Anatolian Rock and Turkey’s 1960s

Kenan Sharpe is a PhD candidate in the Literature Department of the University of California, Santa Cruz where he researches the cultural production of 1960s-1970s social movements.

Anadolu Rock was a genre that came to prominence in the 1960s combining the international current of rock and instruments like the electric guitar with Anatolian folk music traditions. Acts such as Cem Karaca, Barış Manço, and Moğollar were at the forefront of this musical movement. This research project investigates the historical, social, and political factors that shaped the emergence of Anadolu Rock.

Anadolu Rock rose to prominence just as the movements of the radical left were gaining influence. In Turkey the relationship between left-wing politics and rock was more ambiguous, as the fierce acrimony of those years between left and right also divided the cultural sphere, with some artists expressing closeness to ultra-nationalist organizations while others were associated with the socialist movement. Similarly, those who listened to this genre were linked to a variety of political tendencies. This mostly sociological information pushes this research project to a more fundamental question: Exactly what relationship does this genre, which came into being in the midst of the turbulent 1960s, have to the dominant political ideologies of the period? In a certain sense, by combining western instrumentation with Anatolian folk culture Anadolu Rock can be said to have fulfilled the dream of cross-cultural synthesis that was the Republic’s official ideology. At the same time, however, this hybrid genre opened up new space for protest, allowed for different expressions of gender and sexuality, and increased visibility for Alevis and other repressed cultures. In this sense, there is something thoroughly political about Anadolu Rock–and not only when the lyrics specifically refer to political events.

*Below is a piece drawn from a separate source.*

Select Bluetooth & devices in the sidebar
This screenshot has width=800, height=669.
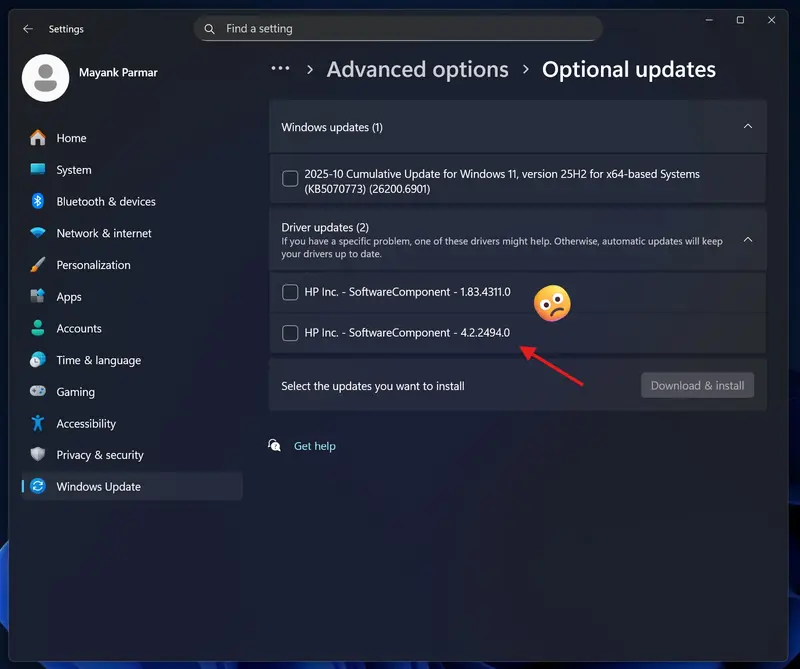[104, 201]
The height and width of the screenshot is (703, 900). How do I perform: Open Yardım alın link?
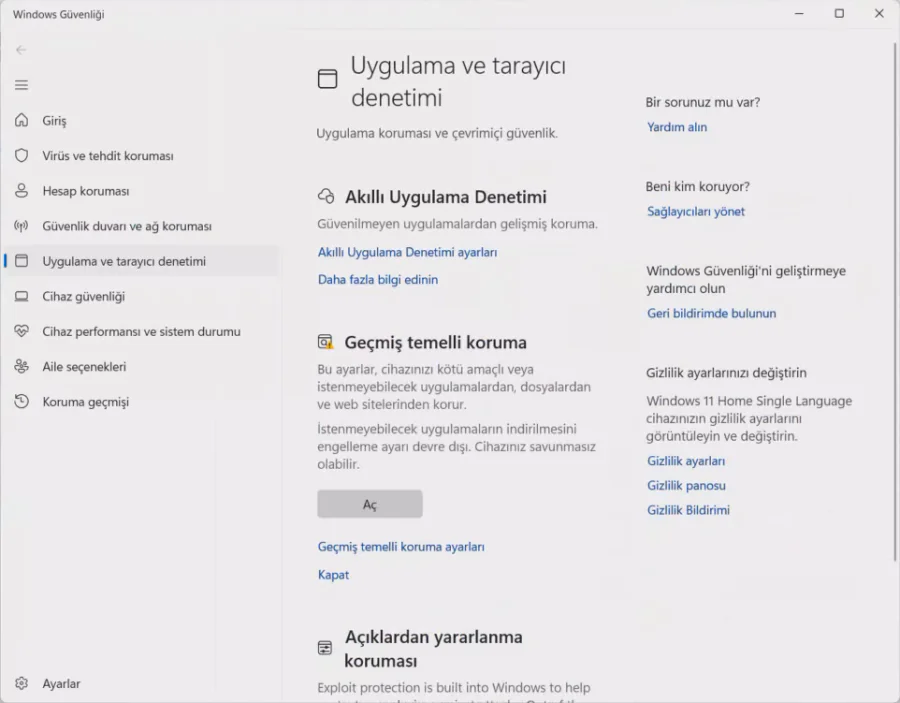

This research project centers on the music of Tülay German, Cem Karaca, and Selda Bağcan in order to unpack both the official and subversive elements of this genre. A comparative method is employed which combines the study of monographs published in Turkish, resources on global psychedelia and rock movements, as well as oral history and archival studies in order to locate Anadolu Rock in relation to other local manifestations of the international rock scene such as the examples of Mexico and Cambodia. This project places Anadolu Rock within the context of both the world and the Turkish 1960s. Another important dimension of the project is interviews with musicians and the study of popular music magazines from the period such as Hey, Ses, and Müzik Ekspres. At the same time, the project also draws on the rich Cultural Studies scholarship on popular music as exemplified by Greil Marcus, Simon Frith, Michael Denning, and others.